Машина прибавила скорость, исчезла за поворотом.

Ангел забоялся.

Еще б ему не забояться. Час ночи, полутемная дорога, сумасшедший бомж трусит по обочине – с распущенными космами, на босу ногу. А бомжу не хочется умирать, ты это понимаешь, девочка? И можешь ли ты это вообще понять? Что ты знаешь про смерть? Сейчас спохватятся. Нагонят. И конец.

Азарт остывал, надежда слабела, нарастала вялость. И вдруг, как в самой настоящей сказке, ему опять повезло. На пустой дороге снова показался автомобиль. И не один. Впереди семерка "БМВ", длинный перед как высунутый язык, за семеркой джип охраны. Не остановятся ни за что. И, подпустив кавалькаду поближе, Мелькисаров бросился наперерез: так мальчишки бросают бульник на счастье, на кого Бог пошлет. Визг тормозов, дробный топот полусапог по гравию, крик: "Лежать! пристрелим!". Лежу, милые, лежу, не шевелясь… зачем же по почкам? Больно!
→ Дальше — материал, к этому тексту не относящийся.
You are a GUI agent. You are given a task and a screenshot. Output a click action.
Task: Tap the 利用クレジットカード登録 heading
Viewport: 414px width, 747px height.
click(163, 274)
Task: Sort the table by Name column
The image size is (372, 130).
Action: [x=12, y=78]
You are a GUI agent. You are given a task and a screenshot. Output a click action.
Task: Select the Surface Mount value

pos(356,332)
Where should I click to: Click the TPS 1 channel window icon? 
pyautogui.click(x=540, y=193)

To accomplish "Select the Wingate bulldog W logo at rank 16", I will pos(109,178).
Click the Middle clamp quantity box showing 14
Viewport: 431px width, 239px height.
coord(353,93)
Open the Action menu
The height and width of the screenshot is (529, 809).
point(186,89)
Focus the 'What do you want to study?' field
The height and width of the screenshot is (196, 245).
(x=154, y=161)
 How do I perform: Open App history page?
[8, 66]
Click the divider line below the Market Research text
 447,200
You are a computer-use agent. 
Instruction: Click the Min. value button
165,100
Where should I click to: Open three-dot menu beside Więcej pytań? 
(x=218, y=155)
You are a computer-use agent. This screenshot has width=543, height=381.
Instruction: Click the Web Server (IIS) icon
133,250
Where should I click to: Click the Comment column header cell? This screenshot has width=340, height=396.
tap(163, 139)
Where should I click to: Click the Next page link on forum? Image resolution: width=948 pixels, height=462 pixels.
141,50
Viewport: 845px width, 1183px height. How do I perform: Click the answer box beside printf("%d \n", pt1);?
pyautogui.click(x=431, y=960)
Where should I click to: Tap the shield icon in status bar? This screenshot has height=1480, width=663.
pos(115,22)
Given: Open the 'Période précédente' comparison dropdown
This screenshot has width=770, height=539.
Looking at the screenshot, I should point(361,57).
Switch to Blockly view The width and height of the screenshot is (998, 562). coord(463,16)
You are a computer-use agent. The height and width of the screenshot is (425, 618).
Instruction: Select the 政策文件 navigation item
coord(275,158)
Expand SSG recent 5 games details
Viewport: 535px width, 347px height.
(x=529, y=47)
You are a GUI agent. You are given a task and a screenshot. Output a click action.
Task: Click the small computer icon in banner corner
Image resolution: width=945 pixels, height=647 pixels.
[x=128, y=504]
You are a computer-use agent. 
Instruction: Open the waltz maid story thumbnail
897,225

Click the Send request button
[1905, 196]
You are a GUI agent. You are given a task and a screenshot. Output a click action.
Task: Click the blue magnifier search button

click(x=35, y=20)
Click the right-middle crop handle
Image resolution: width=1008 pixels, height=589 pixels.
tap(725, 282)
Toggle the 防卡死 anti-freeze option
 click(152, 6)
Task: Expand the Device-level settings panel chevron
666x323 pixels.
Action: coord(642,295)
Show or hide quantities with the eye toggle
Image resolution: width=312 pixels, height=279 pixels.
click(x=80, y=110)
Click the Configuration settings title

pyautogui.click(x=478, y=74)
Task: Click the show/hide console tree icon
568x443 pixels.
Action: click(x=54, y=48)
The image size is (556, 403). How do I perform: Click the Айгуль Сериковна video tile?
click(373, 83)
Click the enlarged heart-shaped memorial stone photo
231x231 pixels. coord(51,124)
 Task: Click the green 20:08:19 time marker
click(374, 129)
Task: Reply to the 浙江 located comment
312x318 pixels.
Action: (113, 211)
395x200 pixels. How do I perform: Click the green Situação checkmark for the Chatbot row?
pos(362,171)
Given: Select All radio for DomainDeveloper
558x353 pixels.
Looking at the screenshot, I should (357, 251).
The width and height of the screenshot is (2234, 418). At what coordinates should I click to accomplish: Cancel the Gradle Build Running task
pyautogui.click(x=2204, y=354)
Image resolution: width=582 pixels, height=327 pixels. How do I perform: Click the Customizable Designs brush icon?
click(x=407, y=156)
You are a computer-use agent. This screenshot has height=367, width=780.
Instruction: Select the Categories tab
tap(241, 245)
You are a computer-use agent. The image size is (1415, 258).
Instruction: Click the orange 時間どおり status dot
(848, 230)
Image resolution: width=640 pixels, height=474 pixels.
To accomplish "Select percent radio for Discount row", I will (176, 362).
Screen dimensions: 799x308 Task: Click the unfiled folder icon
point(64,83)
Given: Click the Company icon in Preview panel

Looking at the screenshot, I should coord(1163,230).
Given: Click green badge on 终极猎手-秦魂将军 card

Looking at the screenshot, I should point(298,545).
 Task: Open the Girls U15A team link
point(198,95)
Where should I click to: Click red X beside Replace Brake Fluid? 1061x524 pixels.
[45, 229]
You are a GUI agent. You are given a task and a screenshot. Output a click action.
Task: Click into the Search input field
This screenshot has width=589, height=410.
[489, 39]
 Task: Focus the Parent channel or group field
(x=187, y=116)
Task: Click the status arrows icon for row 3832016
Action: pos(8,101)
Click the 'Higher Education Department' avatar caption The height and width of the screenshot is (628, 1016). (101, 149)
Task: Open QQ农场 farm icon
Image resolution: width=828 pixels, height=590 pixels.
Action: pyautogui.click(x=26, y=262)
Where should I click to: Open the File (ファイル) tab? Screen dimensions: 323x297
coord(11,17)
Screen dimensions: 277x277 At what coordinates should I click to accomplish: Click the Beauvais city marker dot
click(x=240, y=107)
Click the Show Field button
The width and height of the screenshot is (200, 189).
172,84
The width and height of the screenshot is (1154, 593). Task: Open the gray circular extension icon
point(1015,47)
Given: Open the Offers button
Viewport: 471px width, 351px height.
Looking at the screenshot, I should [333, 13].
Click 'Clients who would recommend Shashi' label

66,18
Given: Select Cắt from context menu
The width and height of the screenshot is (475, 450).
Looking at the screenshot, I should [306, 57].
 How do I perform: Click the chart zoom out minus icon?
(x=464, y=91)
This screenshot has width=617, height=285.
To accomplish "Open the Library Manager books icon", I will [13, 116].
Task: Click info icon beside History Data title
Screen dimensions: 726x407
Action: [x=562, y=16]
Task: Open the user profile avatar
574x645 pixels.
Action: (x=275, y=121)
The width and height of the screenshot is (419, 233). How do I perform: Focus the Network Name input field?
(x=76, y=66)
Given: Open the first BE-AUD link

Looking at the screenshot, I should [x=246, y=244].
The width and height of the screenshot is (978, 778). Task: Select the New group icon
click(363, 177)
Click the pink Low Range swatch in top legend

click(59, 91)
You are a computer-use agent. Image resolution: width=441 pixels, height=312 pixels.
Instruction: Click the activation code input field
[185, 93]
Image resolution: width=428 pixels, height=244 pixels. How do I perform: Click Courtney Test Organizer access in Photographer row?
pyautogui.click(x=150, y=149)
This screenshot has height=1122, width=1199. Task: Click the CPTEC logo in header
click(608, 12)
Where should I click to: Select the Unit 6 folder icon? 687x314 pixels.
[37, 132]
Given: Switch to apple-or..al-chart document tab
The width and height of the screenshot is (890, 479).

"Куда лезешь, мразь черножопая, обкурился, сука, лежи, не шевелись!".

– Не бейте, ребята, я русский! Меня похитили, похитили, похитили, похитили! Спасите!

– Щас мы тебе покажем русского! Оттаскивай его в сторону!

Только не это. Отбросят в кювет, укатят, и верная смерть! Степан заставил себя вскочить, бросился прямо на кулаки и приклады, в гущу боли:

– Спасите же!

Искры из глаз. Прямой удар. Нокаут.

– Оставьте его.

Из машины вышел хозяин.

– Можешь встать? Молодец. Рассказывай. На чьей даче работаешь, что случилось, кто на кого наехал, чего вы там не поделили.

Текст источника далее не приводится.